# TASK OBJECTIVE
Reproduce the entire listing below verbatim.
════════════════
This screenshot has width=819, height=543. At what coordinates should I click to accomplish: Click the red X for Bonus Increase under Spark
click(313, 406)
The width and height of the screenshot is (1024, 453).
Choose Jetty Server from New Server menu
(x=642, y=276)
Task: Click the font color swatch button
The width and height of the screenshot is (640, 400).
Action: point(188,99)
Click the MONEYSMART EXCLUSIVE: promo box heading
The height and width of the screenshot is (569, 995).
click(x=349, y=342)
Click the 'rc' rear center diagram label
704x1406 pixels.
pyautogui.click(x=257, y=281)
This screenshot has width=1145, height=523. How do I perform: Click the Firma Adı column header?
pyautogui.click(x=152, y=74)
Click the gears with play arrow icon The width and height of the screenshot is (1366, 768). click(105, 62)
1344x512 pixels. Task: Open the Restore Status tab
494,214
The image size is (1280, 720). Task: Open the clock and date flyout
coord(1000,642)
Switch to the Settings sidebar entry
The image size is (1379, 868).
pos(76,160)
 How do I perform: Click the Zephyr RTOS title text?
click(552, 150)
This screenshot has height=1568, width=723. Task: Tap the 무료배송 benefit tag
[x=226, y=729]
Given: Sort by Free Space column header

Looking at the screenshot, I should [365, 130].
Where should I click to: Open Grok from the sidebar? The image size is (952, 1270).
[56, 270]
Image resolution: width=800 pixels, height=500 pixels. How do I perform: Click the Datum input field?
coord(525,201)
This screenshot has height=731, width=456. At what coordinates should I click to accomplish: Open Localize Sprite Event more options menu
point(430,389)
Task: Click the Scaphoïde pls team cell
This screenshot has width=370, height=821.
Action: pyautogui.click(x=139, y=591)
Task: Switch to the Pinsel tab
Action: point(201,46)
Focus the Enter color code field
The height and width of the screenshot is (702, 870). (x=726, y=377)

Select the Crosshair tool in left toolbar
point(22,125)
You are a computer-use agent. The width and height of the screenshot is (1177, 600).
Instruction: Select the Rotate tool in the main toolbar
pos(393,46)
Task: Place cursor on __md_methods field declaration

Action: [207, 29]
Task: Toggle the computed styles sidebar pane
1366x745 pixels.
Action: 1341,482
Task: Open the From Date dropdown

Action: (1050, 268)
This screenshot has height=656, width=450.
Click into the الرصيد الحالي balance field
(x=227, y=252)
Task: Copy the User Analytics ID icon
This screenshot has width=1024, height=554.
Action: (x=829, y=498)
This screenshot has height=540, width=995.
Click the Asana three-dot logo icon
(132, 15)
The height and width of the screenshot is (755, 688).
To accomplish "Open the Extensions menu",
════════════════
# YOUR SOLUTION
This screenshot has width=819, height=543. At what coordinates should I click to accomplish: Click the red X for Bonus Increase under Spark
click(313, 406)
The width and height of the screenshot is (1024, 453).
Choose Jetty Server from New Server menu
(x=642, y=276)
Task: Click the font color swatch button
The width and height of the screenshot is (640, 400).
Action: point(188,99)
Click the MONEYSMART EXCLUSIVE: promo box heading
The height and width of the screenshot is (569, 995).
click(x=349, y=342)
Click the 'rc' rear center diagram label
704x1406 pixels.
pyautogui.click(x=257, y=281)
This screenshot has width=1145, height=523. How do I perform: Click the Firma Adı column header?
pyautogui.click(x=152, y=74)
Click the gears with play arrow icon The width and height of the screenshot is (1366, 768). click(105, 62)
1344x512 pixels. Task: Open the Restore Status tab
494,214
The image size is (1280, 720). Task: Open the clock and date flyout
coord(1000,642)
Switch to the Settings sidebar entry
The image size is (1379, 868).
pos(76,160)
 How do I perform: Click the Zephyr RTOS title text?
click(552, 150)
This screenshot has height=1568, width=723. Task: Tap the 무료배송 benefit tag
[x=226, y=729]
Given: Sort by Free Space column header

Looking at the screenshot, I should [365, 130].
Where should I click to: Open Grok from the sidebar? The image size is (952, 1270).
[56, 270]
Image resolution: width=800 pixels, height=500 pixels. How do I perform: Click the Datum input field?
coord(525,201)
This screenshot has height=731, width=456. At what coordinates should I click to accomplish: Open Localize Sprite Event more options menu
point(430,389)
Task: Click the Scaphoïde pls team cell
This screenshot has width=370, height=821.
Action: pyautogui.click(x=139, y=591)
Task: Switch to the Pinsel tab
Action: point(201,46)
Focus the Enter color code field
The height and width of the screenshot is (702, 870). (x=726, y=377)

Select the Crosshair tool in left toolbar
point(22,125)
You are a computer-use agent. The width and height of the screenshot is (1177, 600).
Instruction: Select the Rotate tool in the main toolbar
pos(393,46)
Task: Place cursor on __md_methods field declaration

Action: [207, 29]
Task: Toggle the computed styles sidebar pane
1366x745 pixels.
Action: 1341,482
Task: Open the From Date dropdown

Action: (1050, 268)
This screenshot has height=656, width=450.
Click into the الرصيد الحالي balance field
(x=227, y=252)
Task: Copy the User Analytics ID icon
This screenshot has width=1024, height=554.
Action: (x=829, y=498)
This screenshot has height=540, width=995.
Click the Asana three-dot logo icon
(132, 15)
The height and width of the screenshot is (755, 688).
To accomplish "Open the Extensions menu",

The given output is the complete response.